1

I am using ddply to execute glm on subsets of my data. I am having difficulty accessing the estimated Y values. I am able to get the model parameter estimates using the below code, but all the variations I've tried to get the fitted values have fallen short. The dependent and independent variables in the glm model are column vectors, as is the "Dmsa" variable used in the ddply operation.

Define the model:

Model <- function(df){coef(glm(Y~D+O+B+A+log(M), family=poisson(link="log"), data=df))}

Execute the model on subsets:

Modrpt <- ddply(msadata, "Dmsa", Model)

Print Modrpt gives the model coefficients, but no Y estimates.

I know that if I wasn't using ddply, I can access the glm estimated Y values by using the code:

Model <- glm(Y~D+O+B+A+log(M), family=poisson(link="log"), data=msadata)

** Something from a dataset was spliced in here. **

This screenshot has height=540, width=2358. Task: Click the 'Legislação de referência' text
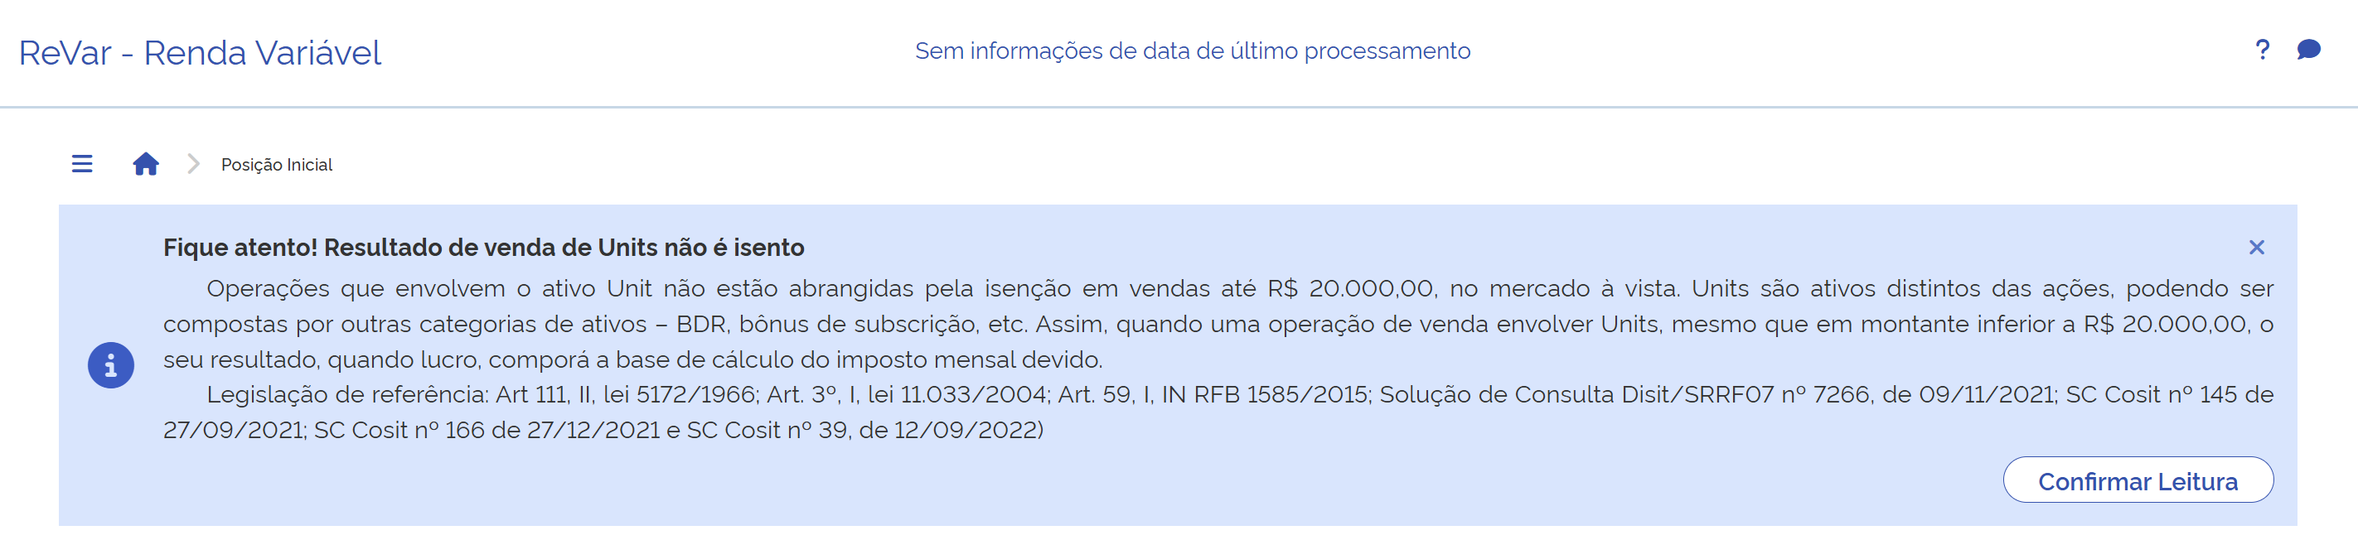pos(347,394)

fits <- Model$fitted.values

I have tried both of the following to get the fitted values for the subsets, but no luck:

fits <- fitted.values(ddply(msadata, "Dmsa", Model))

fits <- ddply(msadata, "Dmsa", fitted.values(Model))

I'm sure this is a very easy to code...unfortunately, I'm just learning R. Does anyone know where I am going wrong?

Carter
  • 179
  • 3
  • 8

2 Answers2

3

You can use an anonymous function in your call to ddply e.g.

require(plyr)
data(iris)
model <- function(df){
    lm( Petal.Length ~ Sepal.Length + Sepal.Width , data = df )
    }

ddply( iris , "Species" , function(x) fitted.values( model(x) ) ) 

This has the advantage that you can also, without rewriting your model function, get thecoef values by doing

    ddply( iris , "Species" , function(x) coef( model(x) ) ) 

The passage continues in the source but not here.